▶ [Text excerpt]
※ ※ ※

Part 1: Fixing Spatial Inconsistencies through Open Geocoders
Foursquare OS Places is a comprehensive dataset of real-world locations encompassing commercial establishments, architectural landmarks, transportation hubs, healthcare centers, and other points of interest across the global landscape. Our unique Places Engine leverages a combination of human and agentic workforces in a collaborative crowd-sourced system to build this dataset.
Each contributor, whether a human or an agent, employs a distinct process for collecting the various attributes associated with a place, resulting in varying levels of accuracy. While our consensus-based approach accounts for contributor reliability and helps eliminate many errors across place attributes, we have found that location-specific attributes—such as address, zipcode, and neighborhood—require an additional layer of validation. These spatial attributes cannot rely solely on consensus; they must ultimately be grounded in the physical realities of the world they represent. As we started to scale and refine this dataset, we encountered three persistent spatial challenges that required us to offset our robust crowd-sourced systems in transparent, validated spatial foundations.
The first of these challenges is a fundamental inconsistency in spatial attributes. It is not uncommon for the latitude and longitude of a venue to place it squarely within one zipcode, while the associated zipcode attribute suggests another. These inconsistencies arise due to the disparate methods used by different sources for populating these attributes. Within Foursquare’s Places Engine, these issues are amplified by the varied approaches of our human contributors. While their local knowledge is invaluable, they may rely on different map sources, outdated data, or personal interpretations of spatial boundaries. One contributor might assign a zipcode from signage or websites, while another uses mapping tools with different baselines. This variability creates a tangle of inconsistencies that consensus alone cannot fix. Resolving them requires transparent processes, clear data lineage, and open validation rooted in how space is truly organized.

※ ※ ※

▶ [Collected data]
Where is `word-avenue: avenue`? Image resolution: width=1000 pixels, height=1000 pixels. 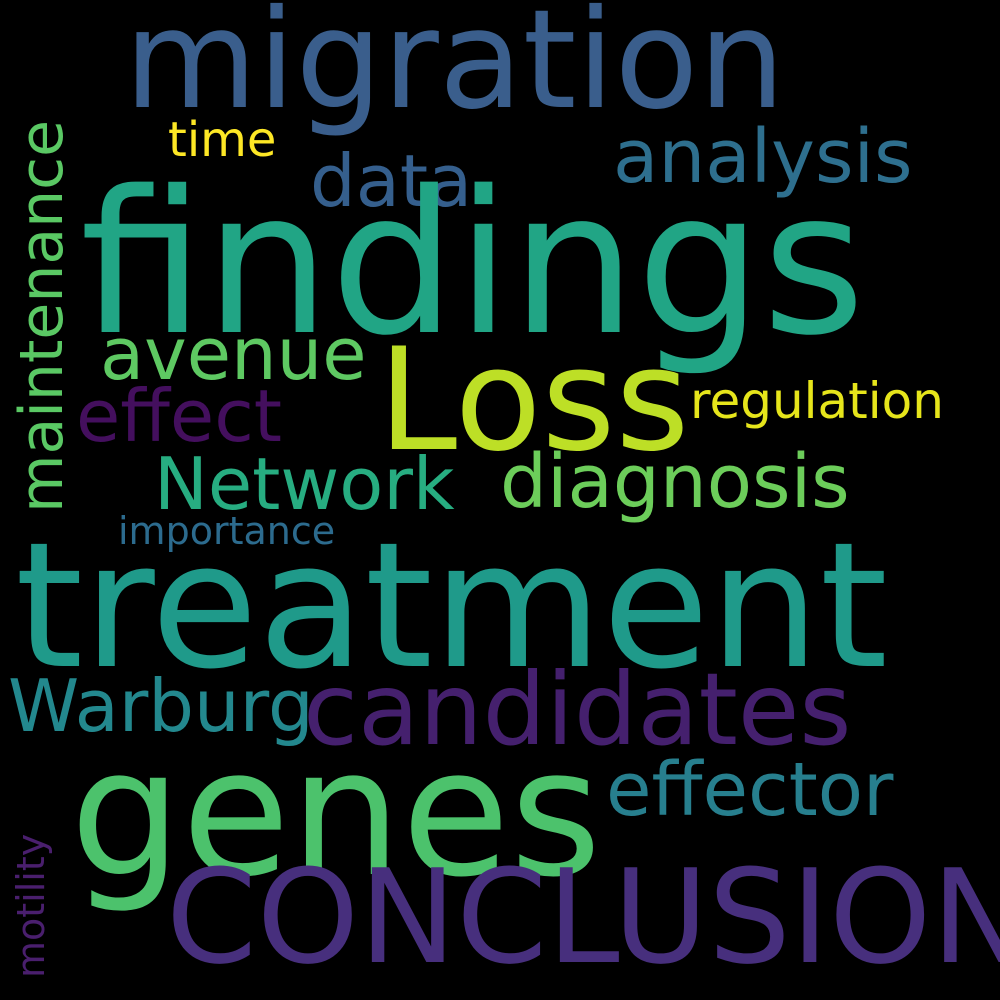
word-avenue: avenue is located at coordinates (234, 354).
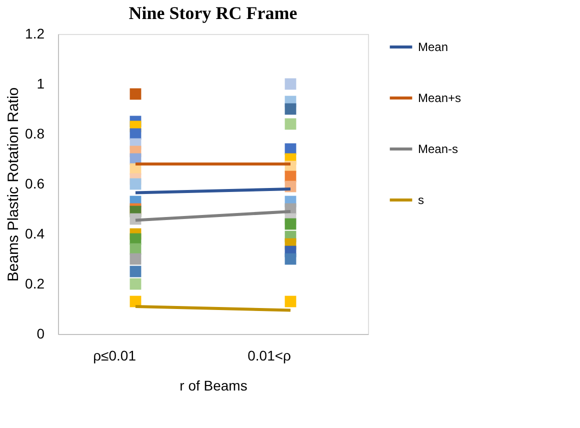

※ ※ ※

▶ [Exercises to complete]
A) Answer each question from the Foursquare OS Places text:
(i) What does the Places Engine combine to build the dataset?
(ii) Which location-specific attributes does the text say require an additional layer of validation?
(iii) What is named as the first of the spatial challenges?
B) Retype the Foursquare OS Places text word for word, starting with "Part 1: Fixing" and going on through "build this dataset.".

▶ [Exercise responses]
A)
(i) Human and agentic workforces in a collaborative crowd-sourced system.
(ii) Address, zipcode, and neighborhood.
(iii) A fundamental inconsistency in spatial attributes.

B)
Part 1: Fixing Spatial Inconsistencies through Open Geocoders
Foursquare OS Places is a comprehensive dataset of real-world locations encompassing commercial establishments, architectural landmarks, transportation hubs, healthcare centers, and other points of interest across the global landscape. Our unique Places Engine leverages a combination of human and agentic workforces in a collaborative crowd-sourced system to build this dataset.